欧州自動車工業会(ACEA)が7月23日発表した2021年上半期の新車販売台数によると、EVの市場シェアは前年から2倍以上増えた。その一方で、ガソリン車の後退がより顕著となり、2021年4〜6月期には市場シェアが10ポイント縮小し41.8%となった。
国別ではドイツが前年同期比で3.4倍となる14万8,936台でトップとなった。次いで英国が2.4倍の7万3,893台、そして1.6倍、7万2,519台のフランスが続いた。
EVシフトが一段と加速したのが、ドイツ、スウェーデン、オーストリア、アイスランド、ノルウェーの5ヶ国だ。ノルウェーのEV比率は57.3%となり、ダントツだ。アイルランドは20.5%となり、スウェーデン13.1%、オーストリア11.4%、ドイツ10.7%となった。

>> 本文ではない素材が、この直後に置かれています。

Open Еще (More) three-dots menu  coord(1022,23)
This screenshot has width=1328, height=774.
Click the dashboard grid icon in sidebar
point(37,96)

またオランダとスイスのEV比率は9.9%台となり、英国は8%台につけた。10%超えの国は今後さらに増える見込みだ。
EVシフトの背景には EUによる環境規制の強化や手厚い補助金政策とともに、欧州の自動車メーカーによるEV戦略がある。ダイムラーやジャガー、アウディなどはEV専業化を打ち出すなど、経営資源をEVに注ぐことで、さらなる普及拡大を狙っている。
ただし、欧州4大市場のひとつ、スペインのEV比率は2%にとどまり、ギリシャやポーランドはまだ1%台だ。欧州全体での普及には、EV車種の拡大とともに、EV車両の低コスト化が求められている。